Und dann brach plötzlich für einen kurzen Moment der Strom der Menschen ab. Eine kleine Lücke im Gewühl. Marisa Buonarotti reckte sich, dehnte die Arme weit hinter den Kopf. Ich sah ihre Brüste frech gegen den dünnen Stoff des alten Unterhemds drücken. Sie gähnte kurz, öffnete die Augen wieder und - sah mir ins Gesicht. Das Universum stand still, kein Molekül bewegte sich. Sie legte ihren Kopf leicht schief, ihr Blick war fragend. Ihre Lippen öffneten sich ganz langsam, sie lächelte. Marisa Buonarotti lächelte mich an! Dann sagte sie: "Ciao, caro!" und warf mir eine Kusshand zu.

Als ich aus meiner Bewusstlosigkeit erwachte, war der Münsterplatz fast leer. Die Marktstände waren verschwunden, nur eine Handvoll tratschender Amerikaner zottelte über das alte Pflaster.

"Now ain't that old Munster terrific, darling", sagte eine dicke Frau in kurzen Outdoorhosen und Sandalen.

"Pretty dark after all that Rokoko in... wasn't it Swannstine", antwortete ihr Mann in Anglerweste und Wanderstiefeln.

Sie watschelten davon und das Gemurmel verhallte. Ich schielte zu Jupp und Karl. Beide hielten sie das Maul. Gut! Sie hatten es also registriert, das Wunder von Marisa. Eine Taube ließ sich auf Kurts Kopf nieder und sah träge zum Brunnen hinunter. Dann flog sie gelangweilt weiter und kackte ihm auf die Mähne. Jupp schnaubte wieder sein Kichern durch die Nase.

"Also, nochmal wegen Clairvaux", begann er dann. "Kann sich denn keiner erinnern, ob das am dritten oder am vierten Dezember gewesen sein soll?"

"Bei aller Liebe, elfsechsundvierzig, Jupp, da waren wir noch nicht mal in Planung!"

"Was sagt denn unser Don Juan", wandte Jupp sich an mich.

Ich schenkte ihm ein mildes Lächeln.

"Er war an beiden Tagen da, Jupp."

"Nein", machte der fassunglos.

"Ja", machte ich geduldig.

"Na also", machte Kurt.

Und dann plauderten wir über das Münster und die Freiburger, das Leben, die Liebe und die Taubenscheiße.
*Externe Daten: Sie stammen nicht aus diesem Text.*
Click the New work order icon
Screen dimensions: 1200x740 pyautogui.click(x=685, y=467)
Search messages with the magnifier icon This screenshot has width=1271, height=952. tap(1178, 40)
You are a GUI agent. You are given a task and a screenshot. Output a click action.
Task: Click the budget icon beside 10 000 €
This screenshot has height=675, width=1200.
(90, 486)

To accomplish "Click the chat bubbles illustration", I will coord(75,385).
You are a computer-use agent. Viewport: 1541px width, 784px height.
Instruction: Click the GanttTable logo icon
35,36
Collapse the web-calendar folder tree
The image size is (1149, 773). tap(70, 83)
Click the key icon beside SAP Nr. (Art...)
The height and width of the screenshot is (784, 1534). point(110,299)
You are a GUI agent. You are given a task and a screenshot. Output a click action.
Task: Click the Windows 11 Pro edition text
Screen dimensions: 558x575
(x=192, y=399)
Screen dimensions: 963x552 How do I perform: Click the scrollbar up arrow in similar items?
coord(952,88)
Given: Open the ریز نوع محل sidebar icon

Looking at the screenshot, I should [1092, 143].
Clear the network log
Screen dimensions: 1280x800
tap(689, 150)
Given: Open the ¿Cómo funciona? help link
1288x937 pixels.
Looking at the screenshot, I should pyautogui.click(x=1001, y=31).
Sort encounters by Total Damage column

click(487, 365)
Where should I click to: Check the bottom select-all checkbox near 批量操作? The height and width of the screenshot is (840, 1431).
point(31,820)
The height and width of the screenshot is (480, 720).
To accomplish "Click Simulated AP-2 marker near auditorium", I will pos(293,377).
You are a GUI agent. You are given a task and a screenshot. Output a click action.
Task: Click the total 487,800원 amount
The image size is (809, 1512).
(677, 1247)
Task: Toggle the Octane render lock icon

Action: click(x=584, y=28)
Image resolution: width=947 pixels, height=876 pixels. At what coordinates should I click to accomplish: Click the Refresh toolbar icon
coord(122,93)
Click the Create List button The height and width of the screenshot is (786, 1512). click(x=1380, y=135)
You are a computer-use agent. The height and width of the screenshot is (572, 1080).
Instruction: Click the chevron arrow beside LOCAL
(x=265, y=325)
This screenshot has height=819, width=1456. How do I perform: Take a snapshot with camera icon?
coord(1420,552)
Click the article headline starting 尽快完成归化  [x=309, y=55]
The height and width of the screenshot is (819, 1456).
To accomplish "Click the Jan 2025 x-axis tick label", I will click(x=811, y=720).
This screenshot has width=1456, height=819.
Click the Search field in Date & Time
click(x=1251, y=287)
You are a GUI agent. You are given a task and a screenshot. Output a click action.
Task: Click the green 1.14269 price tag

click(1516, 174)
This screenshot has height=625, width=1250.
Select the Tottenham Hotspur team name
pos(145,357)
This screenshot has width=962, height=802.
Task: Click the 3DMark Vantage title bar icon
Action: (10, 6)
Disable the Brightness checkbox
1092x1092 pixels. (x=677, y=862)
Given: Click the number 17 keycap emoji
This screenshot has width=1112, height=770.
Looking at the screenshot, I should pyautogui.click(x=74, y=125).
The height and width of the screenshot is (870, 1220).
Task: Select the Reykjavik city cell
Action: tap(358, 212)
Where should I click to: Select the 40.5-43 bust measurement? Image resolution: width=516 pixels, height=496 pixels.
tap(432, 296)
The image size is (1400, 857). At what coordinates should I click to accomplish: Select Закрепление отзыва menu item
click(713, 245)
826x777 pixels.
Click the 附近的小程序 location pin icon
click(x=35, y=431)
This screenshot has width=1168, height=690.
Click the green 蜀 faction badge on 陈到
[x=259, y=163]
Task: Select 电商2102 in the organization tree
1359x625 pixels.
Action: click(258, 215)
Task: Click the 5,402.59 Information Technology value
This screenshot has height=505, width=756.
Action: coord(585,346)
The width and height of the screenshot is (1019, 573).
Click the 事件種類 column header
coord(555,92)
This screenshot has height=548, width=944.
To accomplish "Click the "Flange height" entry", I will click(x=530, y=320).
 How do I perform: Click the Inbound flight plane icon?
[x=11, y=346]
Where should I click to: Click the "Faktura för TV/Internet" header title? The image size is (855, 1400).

Wie in alten Zeiten mit langen Unterbrechungen, versteht sich. Ach, es ist herrlich verliebt zu sein! Noch schöner, verliebt in Freiburg zu sein. Und vielleicht sehe ich sie morgen wieder, oder nächste Woche. Oder in hundert Jahren. So abwartemäßig echt Wahnsinn: wir haben total supermega viel Zeit hier oben, wir Wasserspeier an der Nordseite des Langhauses.